In a statement on Wednesday, the WTO said world trade is expected to fall by "between 13 percent and 32 percent in 2020 as the COVID-19 pandemic disrupts normal economic activity and life around the world."

It added that the range of the expected fall is wide as there are many possibilities for how trade would be hit by the "unprecedented" health crisis and the economic impact was uncertain.

"Restrictions on movement and social distancing to slow the spread of the disease mean that labor supply, transport and travel are today directly affected in ways they were not during the financial crisis," it said.

"Whole sectors of national economies have been shut down, including hotels, restaurants, non-essential retail trade, tourism and significant shares of manufacturing," it added.

Although an optimistic outlook is that a sharp drop in trade will be followed by a recovery starting in the second half of 2020, the more pessimistic view is that the initial decline will be steeper and the recovery will be "prolonged and incomplete," the WTO said. 

"Under both scenarios, all regions will suffer double-digit declines in exports and imports in 2020," it said, adding that North America and Asia would be hardest hit.

 

Earlier decline

In its main annual forecast, the Geneva-based WTO highlighted that trade had already been slowing in 2019, before the emergence of the novel coronavirus in China at the end of last year.

Trade tensions, uncertainty and an economic slowdown weighed heavily on goods trade, which declined by 0.1 percent in 2019 after rising 2.9 percent a year earlier.

The WTO had previously forecast that there would be a trade growth in 2020. However, the situation has taken a dramatic turn since the COVID-19 outbreak.

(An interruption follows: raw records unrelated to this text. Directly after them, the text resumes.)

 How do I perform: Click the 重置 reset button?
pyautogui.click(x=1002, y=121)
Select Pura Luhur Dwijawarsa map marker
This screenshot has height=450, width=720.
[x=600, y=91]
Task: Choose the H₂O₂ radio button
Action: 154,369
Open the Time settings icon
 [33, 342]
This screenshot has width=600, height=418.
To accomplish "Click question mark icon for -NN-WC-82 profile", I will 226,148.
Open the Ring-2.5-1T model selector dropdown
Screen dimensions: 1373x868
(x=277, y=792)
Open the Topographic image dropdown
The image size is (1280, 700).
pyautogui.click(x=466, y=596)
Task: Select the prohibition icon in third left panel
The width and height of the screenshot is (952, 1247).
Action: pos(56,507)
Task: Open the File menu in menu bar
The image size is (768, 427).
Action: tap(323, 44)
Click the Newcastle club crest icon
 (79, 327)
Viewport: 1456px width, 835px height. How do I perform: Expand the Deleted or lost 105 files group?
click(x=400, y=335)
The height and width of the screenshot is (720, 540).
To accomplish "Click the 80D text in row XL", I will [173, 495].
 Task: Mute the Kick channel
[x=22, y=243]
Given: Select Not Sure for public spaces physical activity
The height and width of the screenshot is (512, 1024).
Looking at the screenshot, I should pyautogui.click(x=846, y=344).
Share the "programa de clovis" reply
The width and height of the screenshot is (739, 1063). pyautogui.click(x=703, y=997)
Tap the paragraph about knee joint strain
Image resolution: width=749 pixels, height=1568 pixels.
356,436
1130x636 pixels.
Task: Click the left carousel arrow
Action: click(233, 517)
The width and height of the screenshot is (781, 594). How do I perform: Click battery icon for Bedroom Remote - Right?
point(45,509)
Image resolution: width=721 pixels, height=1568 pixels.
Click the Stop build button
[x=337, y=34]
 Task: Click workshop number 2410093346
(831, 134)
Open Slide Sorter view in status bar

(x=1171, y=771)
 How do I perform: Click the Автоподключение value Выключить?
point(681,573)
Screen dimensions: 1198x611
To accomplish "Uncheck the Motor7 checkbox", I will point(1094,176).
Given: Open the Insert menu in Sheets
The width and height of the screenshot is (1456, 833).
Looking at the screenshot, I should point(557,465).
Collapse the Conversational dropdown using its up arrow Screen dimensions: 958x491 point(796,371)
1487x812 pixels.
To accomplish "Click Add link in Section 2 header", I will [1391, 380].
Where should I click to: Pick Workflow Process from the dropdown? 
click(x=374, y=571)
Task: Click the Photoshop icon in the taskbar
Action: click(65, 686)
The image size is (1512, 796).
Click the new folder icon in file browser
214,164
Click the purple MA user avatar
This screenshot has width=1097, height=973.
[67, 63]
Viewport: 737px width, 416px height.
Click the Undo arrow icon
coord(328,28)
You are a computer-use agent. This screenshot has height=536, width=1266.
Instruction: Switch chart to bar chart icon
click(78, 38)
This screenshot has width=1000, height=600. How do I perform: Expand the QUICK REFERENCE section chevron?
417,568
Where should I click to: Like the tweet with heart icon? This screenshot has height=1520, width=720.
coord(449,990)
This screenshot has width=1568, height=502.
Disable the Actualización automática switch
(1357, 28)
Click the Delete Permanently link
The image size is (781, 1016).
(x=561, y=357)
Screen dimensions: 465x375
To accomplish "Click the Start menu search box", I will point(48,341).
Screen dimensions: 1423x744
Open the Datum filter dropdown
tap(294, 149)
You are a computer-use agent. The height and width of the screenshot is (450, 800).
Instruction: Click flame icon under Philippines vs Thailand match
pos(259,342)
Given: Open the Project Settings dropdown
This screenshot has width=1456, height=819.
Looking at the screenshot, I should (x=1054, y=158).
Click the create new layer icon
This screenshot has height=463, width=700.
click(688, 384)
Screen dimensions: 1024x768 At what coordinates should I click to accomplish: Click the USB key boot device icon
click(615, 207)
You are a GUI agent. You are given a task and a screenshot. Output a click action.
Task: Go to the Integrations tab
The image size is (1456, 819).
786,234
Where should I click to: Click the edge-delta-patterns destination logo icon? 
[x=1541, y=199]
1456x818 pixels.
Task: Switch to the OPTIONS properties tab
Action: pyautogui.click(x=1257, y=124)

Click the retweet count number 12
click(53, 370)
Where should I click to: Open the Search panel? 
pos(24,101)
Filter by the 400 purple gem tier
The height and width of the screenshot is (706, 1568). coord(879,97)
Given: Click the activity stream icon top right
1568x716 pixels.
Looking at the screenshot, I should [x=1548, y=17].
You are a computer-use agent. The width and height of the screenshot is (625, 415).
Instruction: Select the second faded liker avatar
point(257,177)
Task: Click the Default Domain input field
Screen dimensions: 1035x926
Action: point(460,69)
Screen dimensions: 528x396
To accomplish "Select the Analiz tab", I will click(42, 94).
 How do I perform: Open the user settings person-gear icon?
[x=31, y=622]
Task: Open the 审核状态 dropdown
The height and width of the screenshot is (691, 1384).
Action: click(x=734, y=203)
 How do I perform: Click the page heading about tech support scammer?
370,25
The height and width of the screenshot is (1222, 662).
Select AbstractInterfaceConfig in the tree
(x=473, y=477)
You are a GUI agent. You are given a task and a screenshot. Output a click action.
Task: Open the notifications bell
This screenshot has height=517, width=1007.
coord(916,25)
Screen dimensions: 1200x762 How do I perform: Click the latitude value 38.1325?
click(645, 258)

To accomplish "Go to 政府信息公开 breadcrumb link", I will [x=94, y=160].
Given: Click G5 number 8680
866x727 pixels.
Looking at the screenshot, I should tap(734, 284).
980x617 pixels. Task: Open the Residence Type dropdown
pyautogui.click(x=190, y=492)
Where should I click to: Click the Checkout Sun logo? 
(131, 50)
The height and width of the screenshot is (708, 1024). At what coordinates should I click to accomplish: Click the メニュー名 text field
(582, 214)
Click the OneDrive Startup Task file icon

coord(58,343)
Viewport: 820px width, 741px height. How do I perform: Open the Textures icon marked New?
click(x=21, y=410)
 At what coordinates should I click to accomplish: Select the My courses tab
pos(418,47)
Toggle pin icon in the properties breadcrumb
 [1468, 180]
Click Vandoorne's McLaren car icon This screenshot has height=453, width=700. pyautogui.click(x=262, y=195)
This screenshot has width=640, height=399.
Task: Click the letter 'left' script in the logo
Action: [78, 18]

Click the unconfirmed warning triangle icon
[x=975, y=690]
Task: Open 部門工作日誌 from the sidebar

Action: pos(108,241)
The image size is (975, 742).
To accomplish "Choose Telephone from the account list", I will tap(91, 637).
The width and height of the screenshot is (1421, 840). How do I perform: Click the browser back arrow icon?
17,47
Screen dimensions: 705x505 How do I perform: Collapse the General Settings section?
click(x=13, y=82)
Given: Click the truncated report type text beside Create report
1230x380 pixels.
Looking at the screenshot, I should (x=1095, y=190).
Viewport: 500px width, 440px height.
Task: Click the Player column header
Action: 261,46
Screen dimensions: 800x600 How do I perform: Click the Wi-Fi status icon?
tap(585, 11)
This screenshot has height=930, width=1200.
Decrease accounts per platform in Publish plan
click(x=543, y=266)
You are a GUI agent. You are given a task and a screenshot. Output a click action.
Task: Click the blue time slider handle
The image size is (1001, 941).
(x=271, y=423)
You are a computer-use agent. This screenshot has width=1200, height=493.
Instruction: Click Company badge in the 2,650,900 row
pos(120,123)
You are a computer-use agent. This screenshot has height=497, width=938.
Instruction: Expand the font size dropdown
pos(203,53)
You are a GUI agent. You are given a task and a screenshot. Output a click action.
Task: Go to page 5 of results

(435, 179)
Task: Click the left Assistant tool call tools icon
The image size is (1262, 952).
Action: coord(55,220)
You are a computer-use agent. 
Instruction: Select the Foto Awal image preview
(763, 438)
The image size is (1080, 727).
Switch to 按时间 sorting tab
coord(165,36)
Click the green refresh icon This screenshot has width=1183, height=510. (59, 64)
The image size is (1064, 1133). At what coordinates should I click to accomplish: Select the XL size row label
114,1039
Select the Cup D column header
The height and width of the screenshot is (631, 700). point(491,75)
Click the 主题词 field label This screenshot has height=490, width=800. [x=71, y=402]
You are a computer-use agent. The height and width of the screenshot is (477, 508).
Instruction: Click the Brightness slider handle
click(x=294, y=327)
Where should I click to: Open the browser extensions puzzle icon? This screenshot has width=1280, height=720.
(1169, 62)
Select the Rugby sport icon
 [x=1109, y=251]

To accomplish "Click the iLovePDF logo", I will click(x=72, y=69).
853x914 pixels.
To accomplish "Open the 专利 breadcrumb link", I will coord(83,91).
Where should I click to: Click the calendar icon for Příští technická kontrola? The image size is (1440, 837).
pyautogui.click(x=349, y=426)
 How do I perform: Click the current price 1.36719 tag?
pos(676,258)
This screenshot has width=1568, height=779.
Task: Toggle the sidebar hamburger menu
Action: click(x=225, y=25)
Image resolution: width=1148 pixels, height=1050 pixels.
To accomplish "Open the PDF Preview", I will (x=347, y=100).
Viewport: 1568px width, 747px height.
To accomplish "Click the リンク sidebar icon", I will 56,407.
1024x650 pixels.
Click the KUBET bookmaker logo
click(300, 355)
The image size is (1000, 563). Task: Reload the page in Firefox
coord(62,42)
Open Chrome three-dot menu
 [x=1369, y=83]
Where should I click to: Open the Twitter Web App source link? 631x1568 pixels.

The virus has now infected more than 1.4 million people since late last year, killing more than 80,000 and forcing governments across the world to take radical measures.

More than half of the world's population have been asked to stay at home and economic activity in many places has ground to a virtual halt.

Nearly all regions around the world are expected to register "double-digit declines in trade volumes" this year, the WTO said. 

"The unavoidable declines in trade and output will have painful consequences for households and businesses, on top of the human suffering caused by the disease itself," the WTO's Azevedo added.